UPDATE 28.10.2023: This issue has now been partially resolved after being prioritised by Microsoft engineers. It is still unclear whether emails that have been lost throughout the climate community in the past weeks can be fully recovered.
Between 17th and 28th October, to our knowledge any email with the NewClimate URL (newclimate dot org) in the email body, link, signature, reply header or contained anywhere in an attachment was unjustifiably quarantined by Microsoft email servers without any notice, regardless of who sent or received the email. Since 28 October this issue appears to be mostly resolved, but it is still unclear whether emails that have been lost throughout the climate community in the past weeks can be fully recovered.
That our own email flow has been disrupted is not our primary concern: all Microsoft tenants have been afflicted by the same issue when this URL appeared in their emails, or any attachments they share, even when we are not a party to the communications.
Hundreds of governmental and non-governmental organisations working on climate change appear to have been experiencing disruption to email communication when their communications contain any reference to the NewClimate URL.
For example, as per our understanding:
- No organisation using Microsoft email services was able to send the IPCC Sixth Assessment Report of Working Group 3 as an attachment to anyone else (newclimate dot org URL appears 11 times in the report). The same applies to hundreds of other relevant scientific papers and reports from any organisations, where NewClimate URLs appear on the reference lists.
- Any multi-organisation email chain where any of the participants uses Microsoft email services have been breaking down in the case that NewClimate URLs are included. This could arise either because a NewClimate colleague is on the mailing list in the chat history, or if a NewClimate publication is linked to, in the email or the chat history.

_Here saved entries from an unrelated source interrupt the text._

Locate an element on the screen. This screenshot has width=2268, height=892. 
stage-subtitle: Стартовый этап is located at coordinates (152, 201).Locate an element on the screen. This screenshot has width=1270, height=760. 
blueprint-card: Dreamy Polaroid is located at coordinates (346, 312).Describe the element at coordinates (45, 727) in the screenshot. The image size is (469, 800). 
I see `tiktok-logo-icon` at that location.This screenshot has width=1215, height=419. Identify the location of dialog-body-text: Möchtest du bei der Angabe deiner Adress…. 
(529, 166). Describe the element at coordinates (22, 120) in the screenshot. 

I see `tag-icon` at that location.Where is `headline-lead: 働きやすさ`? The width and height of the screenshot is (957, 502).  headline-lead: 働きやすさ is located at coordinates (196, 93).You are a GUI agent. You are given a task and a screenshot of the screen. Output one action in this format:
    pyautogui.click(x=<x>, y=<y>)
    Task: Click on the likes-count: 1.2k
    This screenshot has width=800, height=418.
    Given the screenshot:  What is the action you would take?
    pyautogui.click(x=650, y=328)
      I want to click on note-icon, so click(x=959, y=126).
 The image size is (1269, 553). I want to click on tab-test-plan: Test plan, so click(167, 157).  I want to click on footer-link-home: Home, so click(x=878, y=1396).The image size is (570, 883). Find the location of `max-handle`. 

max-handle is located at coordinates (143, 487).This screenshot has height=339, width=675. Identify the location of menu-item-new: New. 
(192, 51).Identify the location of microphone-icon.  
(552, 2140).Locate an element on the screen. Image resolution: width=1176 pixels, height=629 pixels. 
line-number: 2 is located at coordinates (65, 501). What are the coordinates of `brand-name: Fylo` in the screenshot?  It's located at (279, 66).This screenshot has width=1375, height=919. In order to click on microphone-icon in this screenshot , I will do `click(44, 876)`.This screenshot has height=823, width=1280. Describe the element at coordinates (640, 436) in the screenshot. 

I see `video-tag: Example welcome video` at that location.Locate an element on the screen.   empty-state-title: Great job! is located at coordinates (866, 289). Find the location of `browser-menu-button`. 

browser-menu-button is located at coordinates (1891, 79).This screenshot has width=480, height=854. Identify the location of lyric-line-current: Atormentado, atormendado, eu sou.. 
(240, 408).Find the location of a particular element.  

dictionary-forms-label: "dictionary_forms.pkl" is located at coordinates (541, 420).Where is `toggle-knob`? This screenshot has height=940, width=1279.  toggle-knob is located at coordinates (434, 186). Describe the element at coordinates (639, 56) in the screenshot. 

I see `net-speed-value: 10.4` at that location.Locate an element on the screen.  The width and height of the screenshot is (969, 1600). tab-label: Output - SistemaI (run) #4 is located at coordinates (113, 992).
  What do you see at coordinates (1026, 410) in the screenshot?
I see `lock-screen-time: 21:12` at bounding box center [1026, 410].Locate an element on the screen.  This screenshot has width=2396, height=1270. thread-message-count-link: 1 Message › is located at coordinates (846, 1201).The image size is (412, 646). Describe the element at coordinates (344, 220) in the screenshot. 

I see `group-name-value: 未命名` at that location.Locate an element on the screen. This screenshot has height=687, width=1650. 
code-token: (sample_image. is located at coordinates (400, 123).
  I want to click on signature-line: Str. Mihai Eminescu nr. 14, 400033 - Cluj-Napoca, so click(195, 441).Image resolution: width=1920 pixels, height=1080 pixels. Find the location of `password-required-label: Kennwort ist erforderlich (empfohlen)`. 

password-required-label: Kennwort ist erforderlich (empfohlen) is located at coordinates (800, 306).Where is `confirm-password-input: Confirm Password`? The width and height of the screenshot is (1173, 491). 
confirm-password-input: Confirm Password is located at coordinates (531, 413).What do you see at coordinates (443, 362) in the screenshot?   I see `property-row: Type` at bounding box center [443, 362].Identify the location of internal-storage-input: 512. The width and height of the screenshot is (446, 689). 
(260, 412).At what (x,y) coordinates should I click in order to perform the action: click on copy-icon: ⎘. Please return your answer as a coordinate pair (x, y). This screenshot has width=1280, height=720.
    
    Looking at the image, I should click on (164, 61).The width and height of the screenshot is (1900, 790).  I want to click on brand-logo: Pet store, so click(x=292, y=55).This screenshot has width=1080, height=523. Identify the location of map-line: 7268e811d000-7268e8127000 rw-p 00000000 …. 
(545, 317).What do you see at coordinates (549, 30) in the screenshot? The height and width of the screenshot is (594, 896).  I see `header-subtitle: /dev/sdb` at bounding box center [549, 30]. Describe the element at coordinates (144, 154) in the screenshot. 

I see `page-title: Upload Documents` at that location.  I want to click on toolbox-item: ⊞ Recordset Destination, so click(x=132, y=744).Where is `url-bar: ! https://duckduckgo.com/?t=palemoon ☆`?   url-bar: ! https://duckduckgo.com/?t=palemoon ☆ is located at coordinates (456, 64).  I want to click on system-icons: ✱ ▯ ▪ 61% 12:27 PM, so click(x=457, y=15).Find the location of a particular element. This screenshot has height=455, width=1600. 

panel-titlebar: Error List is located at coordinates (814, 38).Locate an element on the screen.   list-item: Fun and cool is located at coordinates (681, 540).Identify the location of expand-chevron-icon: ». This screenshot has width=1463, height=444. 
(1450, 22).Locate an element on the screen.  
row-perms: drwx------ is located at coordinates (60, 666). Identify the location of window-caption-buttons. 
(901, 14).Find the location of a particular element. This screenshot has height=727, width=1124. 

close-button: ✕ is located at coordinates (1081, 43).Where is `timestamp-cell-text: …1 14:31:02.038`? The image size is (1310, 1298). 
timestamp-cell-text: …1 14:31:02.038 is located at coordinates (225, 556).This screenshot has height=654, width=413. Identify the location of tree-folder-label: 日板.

We understand that the majority of our partner organisations within the climate community use Microsoft email services, including the United Nations Framework Convention for Climate Change (UNFCCC) and the Intergovernmental Panel on Climate Change (IPCC). Beyond being an existential threat to our own organisation, we have been concerned that this issue could significantly disrupt communication within the climate community, at a time when it is most critical in the run up to COP28 in at the end of 2023 in Dubai.
It came as a surprise to us that this is even possible. It remains unclear whether this is the result of a targeted attack on Microsoft’s infrastructure against NewClimate, or simply a highly unfortunate error on the part of Microsoft. In our consultations with Microsoft and a number of independent IT experts, we have confirmed that we are not on any blacklist and our website is also free of malware.
We are fully dependent on Microsoft to prioritise and solve the issue. Since the first publication of this statement, we understand that Microsoft engineers have now prioritised the issue, and we are relieved that the issue appears to be partially resolved. Emails containing the NewClimate URL no longer appear to be blocked. We continue to inquire with our contacts at Microsoft whether the many lost emails from across the climate community will be recoverable. The situation is extremely unfortunate and we apologise for any inconvenience that this may have caused.